Fuori dal campo significa nella città: nei parchi, nei cinema, per le
strade; significa comunicare da pari con gli altri, esprimere la propria
opinione. Un esempio forte di questo tipo di comunicazione è "Mucca Pazza",
il giornale fatto nel corso di un ciclo laboratoriale. I bambini hanno
espresso la loro opinione su un argomento molto vicino alle loro vite,
su cui hanno poi intervistato i passanti per strada. Rivolgersi ad una
persona per chiedergli cosa pensa del fatto che i bambini che chiedono
l'elemosina vengono presi dalla polizia e portati negli istituti, pretendendo
una risposta ragionevole, anziché chiedere "dai qualcosa, Dio ti benedica!"
è stato un passaggio forte ma nello stesso tempo naturale; è stato il
risultato di un lungo periodo di lavoro rivolto al contatto con l'esterno.
I bambini hanno avuto lo spazio per esprimere un'esigenza e lo hanno fatto.
Un altro aspetto che ha forgiato il nostro lavoro è il senso che i bambini
rom (come i loro genitori) danno al tempo e alla sua organizzazione. Sembra
che le giornate siano vissute un po' come capita, aspettando e seguendo
gli accadimenti. Difficile è pensare cosa si farà domani o dopodomani;
i primi tempi sembrava addirittura impossibile capire cosa fossero 'domani'
o 'dopodomani', mercoledì, giovedì. Nonostante avessimo preso un appuntamento
a volte non trovavamo nessun bambino, altre volte inaspettatamente l'orda
ci assaliva. Ci siamo così abituati a non essere rigidi nei progetti,
a definire le linee del lavoro ma a modificarle con i bambini, ci siamo
abituati ad essere elastici e a non pretendere risultati immediati, a
sforzarci comunque per tirar fuori il meglio dalla situazione così come
si presentava in quel dato momento con quei bambini. Ci siamo sforzati
a cercare percorsi di attività che non dovessero necessariamente essere
proseguiti dagli stessi bambini in ogni incontro; ogni laboratorio doveva
essere un tutto finito ma anche il pezzo di un puzzle più grande. Con
il tempo le cose sono andate sistematizzandosi.
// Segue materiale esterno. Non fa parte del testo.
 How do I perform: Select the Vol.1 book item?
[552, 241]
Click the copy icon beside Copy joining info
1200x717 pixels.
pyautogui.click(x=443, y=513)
Da un lato noi abbiamo
sentito l'esigenza di strutturare meglio i tempi e la divisione per gruppi
d'età. Dall'altro i bambini, hanno "contratto l'abitudine", miracolosamente:
venerdì era diventato venerdì e guai a mancare! I due gruppi di bambini
sono andati definendosi e, salvo assenze sporadiche e qualche presenza
più saltuaria, i membri-capisaldo non mancavano mai. Altro obiettivo del
percorso di crescita di questi anni è stato il lavoro sulle dinamiche
relazionali interne al gruppo di bambini. Una delle difficoltà che emergeva
inizialmente, specchio dei rapporti esistenti tra gli adulti del campo,
era la tendenza a vivere l'esperienza 'laboratorio' individualmente: ognuno
cercava di accaparrarsi di più, maggiori attenzioni, più pennarelli, più
spazio a danno degli altri, con gli immancabili litigi senza fine e il
ricorso alle mani. Rotto ogni equilibrio della giornata laboratoriale
ci trovavamo così costretti ad abbandonare i nostri bravi propositi costruttivi
e a dedicare tutte le nostre energie alla risoluzione di diatribe varie.
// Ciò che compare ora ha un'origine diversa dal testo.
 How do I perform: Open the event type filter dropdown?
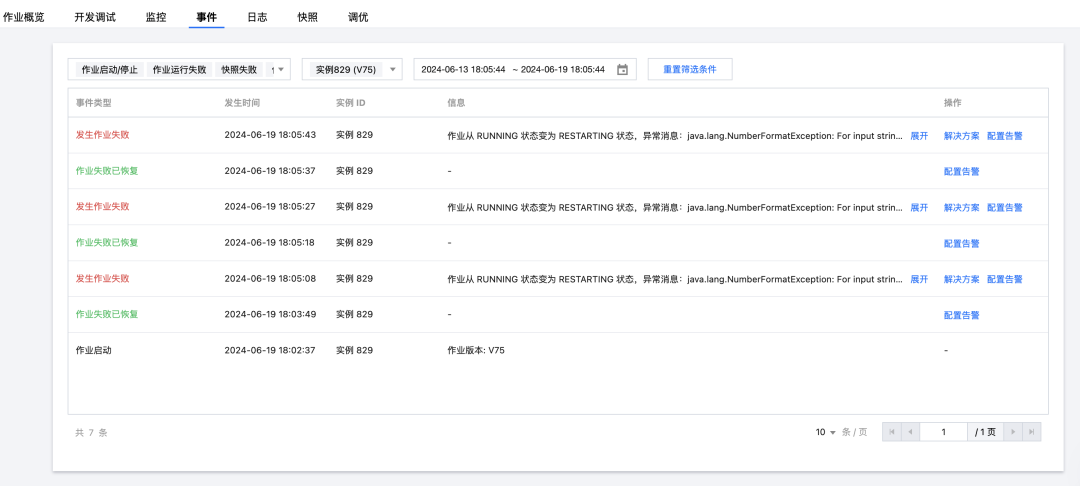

L'unico antidoto trovato è stato uno sforzo costante rivolto a chiarire,
nei fatti, che la relazione nel tempo laboratoriale è soprattutto condivisione,
confronto e collaborazione in un qualcosa da fare insieme. Si è parlato
dell'uscita dal campo, dell'importanza che ha avuto questo tema nel nostro
lavoro, quello che però è importante sottolineare è che il processo di
uscita non è stato sollecitato artificiosamente da noi a fronte di una
resistenza dei bambini; è nato come risposta ad un'esistenza sentita.
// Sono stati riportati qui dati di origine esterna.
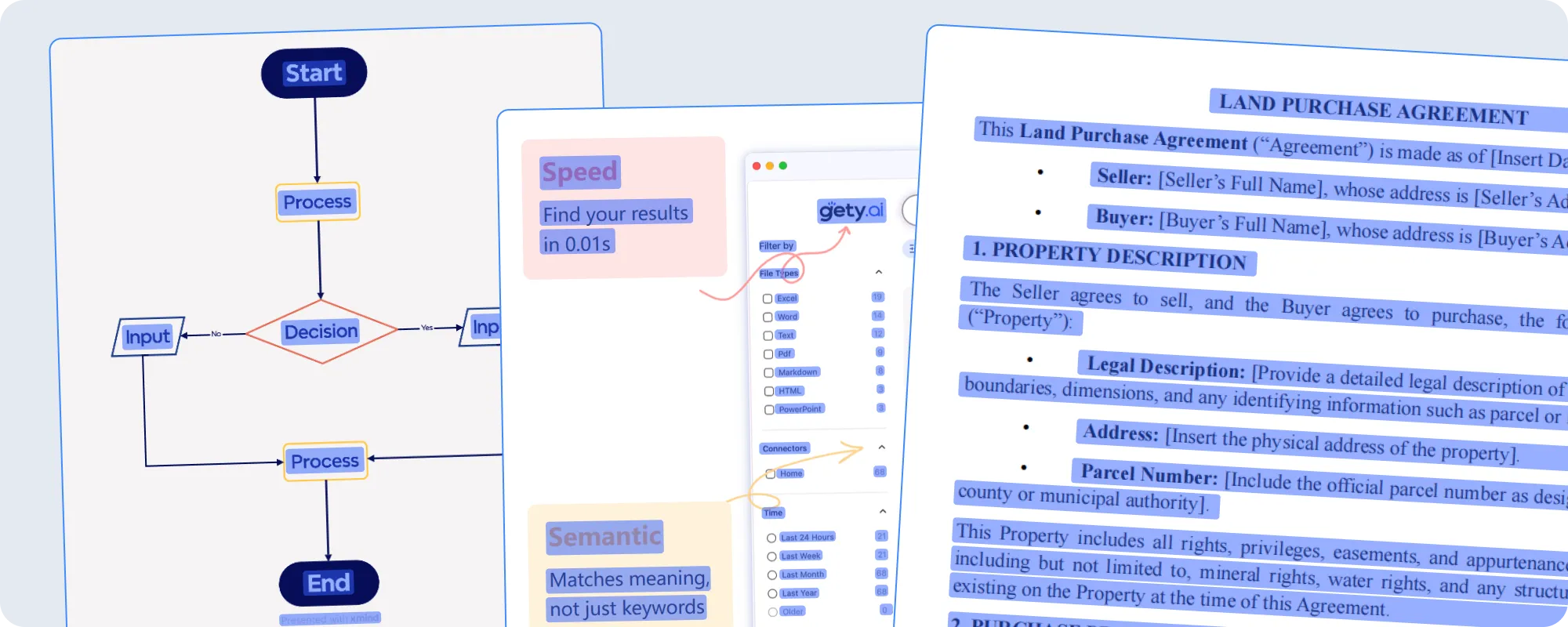Enable the Excel file type checkbox
This screenshot has height=627, width=1568.
(x=768, y=299)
Nell'ultimo "incontro di redazione" di Mucca Pazza, dove abbiamo invitato
i bambini a descrivere cosa era cambiato nella loro vita con il passaggio
nel nuovo campo autorizzato dislocato molto lontano dal centro abitato,
è emerso chiaramente che soprattutto quelli più grandi (7-10 anni) quando
abitavano nel campo vecchio frequentavano regolarmente pizzerie, McDonald's
e altri luoghi di ritrovo per 'normali', riuscendo a raggiungerli facilmente
con gli autobus o con la metropolitana. Quello che è evidente è che un
bambino rom di 10-12 anni, molto più autonomo di un suo coetaneo italiano,
è ormai a buon punto nella strutturazione della sua personalità di adulto.
Nel vecchio campo era riuscito a fatica ad abbattere molti muri che gli
impedivano di vivere in una città respingente, semplicemente prendendo
un autobus e raggiungendo la pizzeria del centro. Con gli interventi istituzionali
imposti, barattati con il sogno di un luogo sicuro dove poter utilizzare
l'acqua, la corrente e i servizi igienici, quel percorso di formazione
viene deviato. Lo spostamento non è stato solo un allontanamento dai luoghi
familiari ai bambini e dalla città in genere, è stato il trauma di un
insediamento dove nessun tipo di relazione autonoma è più possibile se
non con gli stessi zingari, non essendoci altri abitanti nella zona. La
scuola con i suoi "progetti di sostegno per i rom" non può ovviare all'impossibilità
per i bambini di incontrarsi con i loro coetanei semplicemente per giocare
a pallone. Le scelte politiche istituzionali schizofreniche degli ultimi
anni, con pomposi "Progetti di integrazione" che accompagnano la realizzazione
di insediamenti-ghetto, hanno creato grosso disorientamento nei bambini
che conosciamo acuti e intelligenti. In alcuni consolidando la sfiducia
nell'altro, l'italiano, il gagé (leggi dispersione scolastica), in altri
provocando l'asservimento, la sottomissione alle scelte di chi decide
dove devo vivere, se devo lavorare, cosa devo fare dopo la scuola, annullando
così ogni capacità propositiva e creativa.